As I’ve mentioned previously, Estes Kefauver’s Senate hearings into organized crime in 1950 and 1951 created a national sensation. The televised hearings introduced many Americans to the concept of the Mafia, and to the operation of regional and nationwide crime syndicates in cities and towns all across the country. The hearings created an uproar across the country to do something to combat the reach of organized crime in America.
One group, however, seemed largely unaffected by the hearings and the nationwide uproar that they generated: the FBI.
The FBI’s lack of prominence in these hearings always struck me as odd. Why wouldn’t America’s top federal law enforcement agency be closely involved with the battle against organized crime?
Granted, the FBI wasn’t totally absent from the hearings. Director J. Edgar Hoover testified before the subcommittee fairly late in the proceedings. He argued, despite the massive amount of evidence that the subcommittee had uncovered to the contrary, that organized gambling was primarily a state and local problem.

“If the laws against gambling presently on the state and local statute books were earnestly and vigorously enforced,” Hoover claimed, “organized gambling could be eliminated within 48 hours in any community in this land.” Upon questioning, Hoover admitted that the FBI itself was doing little to combat organized crime.
If the FBI wasn’t devoted its resources to organized crime, what were they doing? Primarily, they were engaged in Hoover’s favorite pastime: chasing Communists and spying on alleged leftist subversives. For instance, in the 1950s, the FBI’s New York field office had 400 special agents assigned to hunting Communists and only four looking into organized crime. In fact, one might reasonably argue that the reason for the Kefauver Committee’s existence was the FBI’s failure to take organized crime seriously.
So obviously, after being forced to confront its failures on the issue, the FBI started taking organized crime more seriously after the hearings, right? Wrong.

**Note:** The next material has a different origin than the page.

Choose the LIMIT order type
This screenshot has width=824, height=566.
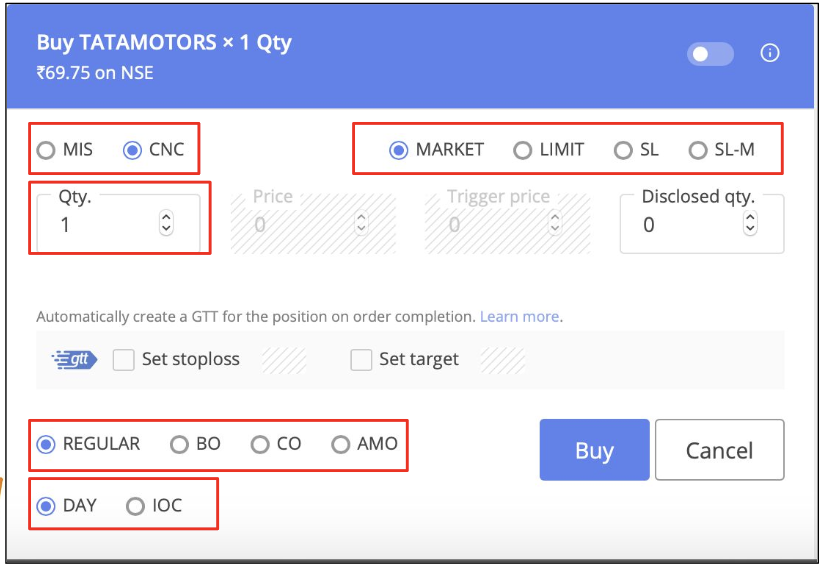522,150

One of the Kefauver Committee’s most controversial recommendations was to create a federal crime commission to continue the work that the probe had started, and to provide information and recommendations for combatting organized crime in order to assist state and local law enforcement agencies (many of whom had complained that sharing information with the FBI was a “one-way street”).
Hoover fiercely opposed the creation of such a commission, raising fears that it would lead to some sort of Gestapo-style national police force. (Let’s pause here to note the irony of J. Edgar Hoover, of all people, complaining about Gestapo-style tactics.) I suspect the real reason for Hoover’s opposition is that he didn’t want some other federal organization looking over his shoulder.
He also shot down the idea that the FBI’s jurisdiction should be expanded to devote more resources to organized crime. “I am very much opposed to any expansion of the Federal Bureau of Investigation,” Hoover testified. “I think it is too big today.”
And after the hearings were concluded, the FBI went right back to their previous policy of largely ignoring organized crime in favor of hunting subversives. Hoover continued to downplay the existence of the Mafia in America, despite the Kefauver Committee’s confirmation that it existed and was quite active.
This set the FBI up for a major embarrassment when, in November 1957, mob members from around the nation gathered for a summit in Apalachin, New York. Had the FBI devoted any meaningful resources to tracking the activities of organized crime, they likely could have scored a huge bust. Instead, it was a New York state trooper who happened to notice a lot of out-of-state license plates outside the home of a local criminal and had the place surrounded, leading to the arrest of 58 prominent Mafia figures. (Ultimately, none of the charges against them would stick.)

The dramatic nature of the arrest – and the FBI’s complete lack of involvement or knowledge – finally forced Hoover to take organized crime seriously. Four days after the Apalachin bust, Hoover launched an initiative within the FBI to combat the Mob. This included the development of a centralized database on mobsters based on reports from the FBI’s field offices, and the use of (illegal) wire tapping to track the activity of mob leaders.
(Let me also point out the hilariously defensive wording of the FBI’s account of these events on its website, where it insists that the FBI was too taking organized crime seriously before Apalachin, and pleads that most of the Mafia’s activities were outside the Bureau’s jurisdiction. Nice try, guys.)
The Bureau could have saved itself the embarrassment if it had heeded the findings of the Kefauver Committee six years earlier. Sadly, Hoover was more focused on a different Senate investigation from the 1950s – Joseph McCarthy’s Communist witch hunt. The Kefauver Committee showed the road on which the FBI could have traveled in order to function more effectively as the country’s top law enforcement agency; sadly, Hoover chose not to follow that road until it was too late.